Some smokers would feel slightly dizzy for a few hours after quitting. Though it’s not that bad that you’ll faint, but it might be a little frightening. It can be associated to smoking cessation but there can be a number of reasons that may cause dizziness, or the shaky feelings when you stop smoking.
You need to understand that nicotine is a stimulant. It boosts your body’s functions. When a person smokes, nicotine is absorbed into the bloodstream through the lungs. It reaches the brain within seconds. And once in the brain, nicotine causes the release of adrenaline. As a result the smoker experiences faster heartbeat and high blood pressure.

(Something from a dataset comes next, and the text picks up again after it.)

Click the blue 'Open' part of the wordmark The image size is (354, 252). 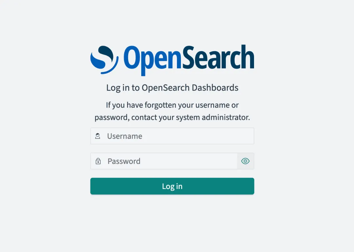click(152, 60)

Also, carbon monoxide from tobacco smoke affects the proper flow of oxygen in the body, especially in the brain.
When you quit smoking, there is no nicotine to trigger the release of adrenaline, your heartbeat and blood pressure drops to normal, and the oxygen level in your blood returns to normal. You may have read that this phenomenon may cause dizziness to newly quit smokers, but up to date, there is no conclusive study to confirm this.

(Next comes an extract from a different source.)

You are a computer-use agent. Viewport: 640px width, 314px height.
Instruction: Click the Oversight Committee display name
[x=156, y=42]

Some Other Possible Reasons
Some smoking cessation aids can cause dizziness.
- Nicotine patches. This nicotine replacement therapy comes in a clear or tan bandage. It is the only NRT that has dizziness as a common side effect. However, all NRTs contain nicotine, and nicotine overdose may cause dizziness. It is essential that you religiously follow the manufacturer’s directions.
Consult your doctor if you experience severe or prolonged dizziness while using any smoking cessation aids or products.
Effects of nicotine in your blood sugar.
Aside from the stimulating effects of nicotine, it also prevents the secretion of insulin, a hormone that is responsible for removing excess sugar in the blood – it maintains the balance of sugar in your body.
Because of the harmful effects of nicotine to the pancreas, smokers are slightly hyperglycemic, a condition where the sugar level in the blood is higher than the normal. When you quit, your body experiences hypoglycemia, or low blood sugar. Moderate hypoglycemia can cause dizziness.
Eating regular meals on time and healthy snacking helps lessen the risk of hypoglycemia. If you experience feeling a little shaky or lightheaded when hungry, drink a tall glass of fresh fruit juice to quickly increase your blood sugar. Avoid processed sugars as much as you can as it can trigger smoking and can quickly add extra pounds on your weight.
Dehydration can cause light-headed feelings.
Dehydration is common especially during the early weeks of smoking cessation. It is important that you keep your body hydrated. Dehydration can cause lightheadedness. Drink at least 8 glasses of water a day. Also, drinking lots of water helps lessen the effects of nicotine withdrawal and busts cravings.
The symptoms of nicotine withdrawal are intense, but all are temporary. It only prepares you for the better life ahead. Once the toxins are flushed out of your system, things will be a lot better for you. Live healthy – stay nicotine-free.